Abstract:Appropriate gestures can enhance message delivery and audience engagement in both daily communication and public presentations. In this paper, we contribute a visual analytic approach that assists professional public speaking coaches in improving their practice of gesture training through analyzing presentation videos. Manually checking and exploring gesture usage in the presentation videos is often tedious and time-consuming. There lacks an efficient method to help users conduct gesture exploration, which is challenging due to the intrinsically temporal evolution of gestures and their complex correlation to speech content. In this paper, we propose GestureLens, a visual analytics system to facilitate gesture-based and content-based exploration of gesture usage in presentation videos.

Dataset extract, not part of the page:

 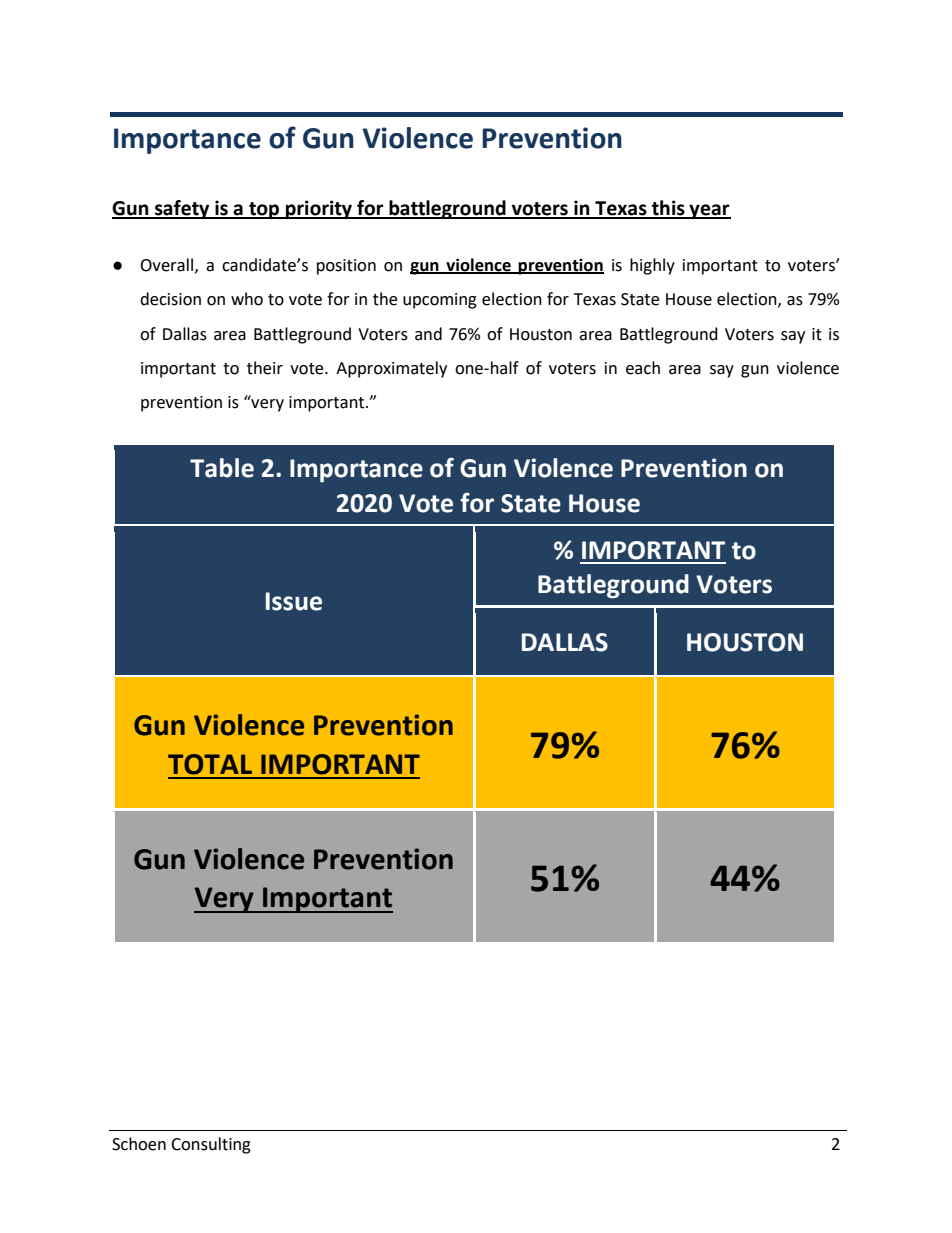 I want to click on Consulting, so click(x=211, y=1145).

Specifically, the exploration view enables users to obtain a quick overview of the spatial and temporal distributions of gestures. The dynamic hand movements are firstly aggregated through a heatmap in the gesture space for uncovering spatial patterns, and then decomposed into two mutually perpendicular timelines for revealing temporal patterns. The relation view allows users to explicitly explore the correlation between speech content and gestures by enabling linked analysis and intuitive glyph designs. The video view and dynamic view show the context and overall dynamic movement of the selected gestures, respectively. Two usage scenarios and expert interviews with professional presentation coaches demonstrate the effectiveness and usefulness of GestureLens in facilitating gesture exploration and analysis of presentation videos.